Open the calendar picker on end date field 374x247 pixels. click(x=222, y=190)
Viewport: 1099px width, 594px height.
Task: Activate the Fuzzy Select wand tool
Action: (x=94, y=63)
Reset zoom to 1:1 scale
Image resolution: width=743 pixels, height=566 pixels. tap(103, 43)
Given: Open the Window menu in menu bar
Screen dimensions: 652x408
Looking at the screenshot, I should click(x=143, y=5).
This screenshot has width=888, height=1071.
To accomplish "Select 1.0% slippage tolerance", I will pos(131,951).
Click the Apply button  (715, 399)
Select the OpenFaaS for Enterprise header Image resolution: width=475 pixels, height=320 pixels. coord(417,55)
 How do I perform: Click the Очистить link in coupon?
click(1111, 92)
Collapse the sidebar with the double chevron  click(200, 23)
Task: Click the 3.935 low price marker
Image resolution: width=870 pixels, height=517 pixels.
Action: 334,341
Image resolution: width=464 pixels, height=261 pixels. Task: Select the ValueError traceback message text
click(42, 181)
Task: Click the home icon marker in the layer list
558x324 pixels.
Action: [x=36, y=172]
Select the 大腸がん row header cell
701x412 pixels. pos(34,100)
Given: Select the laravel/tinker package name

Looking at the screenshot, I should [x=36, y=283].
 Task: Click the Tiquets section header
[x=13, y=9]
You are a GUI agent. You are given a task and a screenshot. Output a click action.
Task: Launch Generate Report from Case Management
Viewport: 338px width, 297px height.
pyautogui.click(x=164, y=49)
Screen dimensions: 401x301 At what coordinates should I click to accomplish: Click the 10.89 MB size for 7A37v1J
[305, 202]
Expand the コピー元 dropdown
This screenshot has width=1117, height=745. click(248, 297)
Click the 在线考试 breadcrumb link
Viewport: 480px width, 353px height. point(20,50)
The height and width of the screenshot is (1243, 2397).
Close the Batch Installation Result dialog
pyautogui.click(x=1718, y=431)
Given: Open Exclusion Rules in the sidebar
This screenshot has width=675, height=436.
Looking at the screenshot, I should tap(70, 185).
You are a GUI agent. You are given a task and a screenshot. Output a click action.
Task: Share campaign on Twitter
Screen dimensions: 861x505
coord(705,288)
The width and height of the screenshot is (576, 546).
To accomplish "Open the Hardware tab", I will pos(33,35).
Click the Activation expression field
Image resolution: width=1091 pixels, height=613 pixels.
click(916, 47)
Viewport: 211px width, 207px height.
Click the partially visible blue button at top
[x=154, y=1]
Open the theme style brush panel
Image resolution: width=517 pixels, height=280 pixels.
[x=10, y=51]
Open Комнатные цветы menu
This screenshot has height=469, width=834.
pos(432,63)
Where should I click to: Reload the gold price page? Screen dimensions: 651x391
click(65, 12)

WHAT THE TASK ASKS: Restate word for word the lines in the material above from the one with "Reset zoom to 1:1 scale" to the one with "Task: Click the 3.935 low price marker"; both of those lines count, and nothing else does.

TASK OUTPUT:
Reset zoom to 1:1 scale
Image resolution: width=743 pixels, height=566 pixels. tap(103, 43)
Given: Open the Window menu in menu bar
Screen dimensions: 652x408
Looking at the screenshot, I should click(x=143, y=5).
This screenshot has width=888, height=1071.
To accomplish "Select 1.0% slippage tolerance", I will pos(131,951).
Click the Apply button  (715, 399)
Select the OpenFaaS for Enterprise header Image resolution: width=475 pixels, height=320 pixels. coord(417,55)
 How do I perform: Click the Очистить link in coupon?
click(1111, 92)
Collapse the sidebar with the double chevron  click(200, 23)
Task: Click the 3.935 low price marker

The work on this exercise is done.